La consigliera di parità della Regione Toscana Maria Grazia Maestrelli

La consigliera di parità della Regione Toscana Maria Grazia Maestrelli

Progressioni di carriera impedite, molestie, richieste di smartworking non accettate, domande per una migliore conciliazione fra vita e lavoro respinte. Sono le motivazioni che hanno spinto decine di donne, nel corso del 2024, a rivolgersi alla Consigliera di parità della Regione Toscana. Una figura con l’obiettivo di promuovere e controllare l’attuazione dei principi di uguaglianza, pari opportunità e non discriminazione fra donne e uomini nell’accesso al lavoro, nella promozione e nella formazione, nella progressione professionale e di carriera, nelle condizioni occupazionali e nella retribuzione.

Qual è il bilancio dello scorso anno?

"Nel 2024 abbiamo seguito una quarantina di casi, gestendo inoltre un centinaio di telefonate su situazioni di difficoltà. Si tratta in gran parte di donne, ma non esclusivamente. Il compito della consigliera di parità è intervenire quando si crea una situazione di disparità e ingiustizia a danno di una minoranza in un contesto lavorativo o formativo".

Faccia esempi di casi risolti.

"Una dipendente Asl che aveva chiesto un avvicinamento a casa, avendo un bimbo di sei mesi e risiedendo, insieme al marito, in una provincia toscana diversa rispetto a quella in cui lavorava. Dopo l’intervento dei nostri uffici con la dirigenza, la situazione si è sbloccata ed è stata risolta senza bisogno di formalizzare richieste né tantomeno di rivolgersi a un giudice. Ovviamente esistono anche casi più complessi che finiscono in tribunale. E situazioni in cui i lavoratori scelgono strade diverse". Capita spesso?

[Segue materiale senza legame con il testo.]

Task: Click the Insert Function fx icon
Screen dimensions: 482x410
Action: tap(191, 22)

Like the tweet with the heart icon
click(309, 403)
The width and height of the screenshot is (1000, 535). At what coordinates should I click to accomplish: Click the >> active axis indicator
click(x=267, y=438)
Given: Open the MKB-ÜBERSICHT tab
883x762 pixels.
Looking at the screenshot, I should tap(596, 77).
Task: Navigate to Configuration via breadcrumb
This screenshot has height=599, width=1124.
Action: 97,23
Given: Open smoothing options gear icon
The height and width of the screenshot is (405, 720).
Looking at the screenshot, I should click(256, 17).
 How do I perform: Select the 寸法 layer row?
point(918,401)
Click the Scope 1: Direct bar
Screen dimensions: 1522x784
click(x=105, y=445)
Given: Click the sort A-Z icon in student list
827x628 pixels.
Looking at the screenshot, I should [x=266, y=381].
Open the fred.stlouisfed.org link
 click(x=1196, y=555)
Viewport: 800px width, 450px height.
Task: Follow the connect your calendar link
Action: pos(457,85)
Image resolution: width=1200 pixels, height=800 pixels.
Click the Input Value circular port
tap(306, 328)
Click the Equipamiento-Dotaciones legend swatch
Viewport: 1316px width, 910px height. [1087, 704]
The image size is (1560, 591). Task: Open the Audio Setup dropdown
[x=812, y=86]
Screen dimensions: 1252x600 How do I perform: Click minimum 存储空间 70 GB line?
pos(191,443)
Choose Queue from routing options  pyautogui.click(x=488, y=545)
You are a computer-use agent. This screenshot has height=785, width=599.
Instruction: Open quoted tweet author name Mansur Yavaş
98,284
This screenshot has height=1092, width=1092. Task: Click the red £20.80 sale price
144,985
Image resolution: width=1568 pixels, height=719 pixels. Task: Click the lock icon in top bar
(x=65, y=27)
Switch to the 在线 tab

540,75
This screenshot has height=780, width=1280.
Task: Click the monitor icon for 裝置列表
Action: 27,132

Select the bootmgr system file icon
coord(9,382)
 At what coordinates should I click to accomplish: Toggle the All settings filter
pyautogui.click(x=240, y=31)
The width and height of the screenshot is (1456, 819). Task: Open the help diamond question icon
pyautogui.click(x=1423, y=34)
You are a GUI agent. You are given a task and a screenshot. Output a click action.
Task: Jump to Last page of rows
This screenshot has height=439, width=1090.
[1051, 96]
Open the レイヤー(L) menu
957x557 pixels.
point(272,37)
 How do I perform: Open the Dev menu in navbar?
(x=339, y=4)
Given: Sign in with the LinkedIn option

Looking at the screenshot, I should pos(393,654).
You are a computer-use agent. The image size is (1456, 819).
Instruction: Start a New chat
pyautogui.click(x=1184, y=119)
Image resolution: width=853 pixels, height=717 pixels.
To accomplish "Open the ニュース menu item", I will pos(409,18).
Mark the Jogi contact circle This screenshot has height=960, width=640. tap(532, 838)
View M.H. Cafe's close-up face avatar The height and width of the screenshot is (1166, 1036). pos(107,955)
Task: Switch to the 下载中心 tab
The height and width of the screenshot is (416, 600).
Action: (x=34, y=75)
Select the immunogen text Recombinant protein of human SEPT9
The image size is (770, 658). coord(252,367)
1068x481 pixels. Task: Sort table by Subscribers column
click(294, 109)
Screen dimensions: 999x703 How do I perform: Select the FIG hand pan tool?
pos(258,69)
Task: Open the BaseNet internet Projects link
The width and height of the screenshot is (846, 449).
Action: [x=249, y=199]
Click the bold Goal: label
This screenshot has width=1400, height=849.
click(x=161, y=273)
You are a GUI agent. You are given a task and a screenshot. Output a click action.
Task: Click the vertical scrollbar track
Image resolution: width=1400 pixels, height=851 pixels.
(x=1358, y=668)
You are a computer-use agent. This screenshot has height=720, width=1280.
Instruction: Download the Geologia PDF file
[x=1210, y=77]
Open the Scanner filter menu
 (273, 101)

"Abbiamo avuto il caso di una lavoratrice che, dopo la maternità, era stata convinta a dimettersi volontariamente, ma si era rivolta a noi per un consulto. L’abbiamo sconsigliata dal seguire quella strada, ma lei ha ritenuto che fosse più utile dare le dimissioni e prendere la cassa integrazione per due anni. Come consigliera, ho parlato con l’azienda e ottenuto la promessa di una successiva riassunzione da parte del datore di lavoro. In molti altri casi simili, al contrario, le lavoratrici ci hanno ascoltato e siamo riusciti a concordare con l’azienda percorsi diversi, che non portassero all’uscita delle giovani mamme dal mondo del lavoro".

Le casistiche più frequenti?

"Nel 2024 abbiamo avuto 8 persone che si sono rivolte a noi per problemi connessi alla maternità, 5 per molestie, 2 per molestie sessuali, 2 per mancate progressioni di carriera. Poi abbiamo un lungo elenco di situazioni specifiche legate a disagi nell’ambiente di lavoro, mobbing, trasferimenti, demansionamenti e molto altro".

Le molestie sono in aumento o in calo?

"Le denunce sono in aumento, anche perché è molto aumentata la sensibilità generale. Oggi le donne denunciano sia le molestie in generale che le molestie sessuali nello specifico e ottengono risarcimenti importanti. Ho seguito due casi che si sono conclusi con risarcimenti di 200mila e 380mila euro".

Cosa consiglia a chi teme di essere vittima di un’ingiustizia?

"Di rivolgersi ai nostri uffici per un parere. Il servizio è gratuito".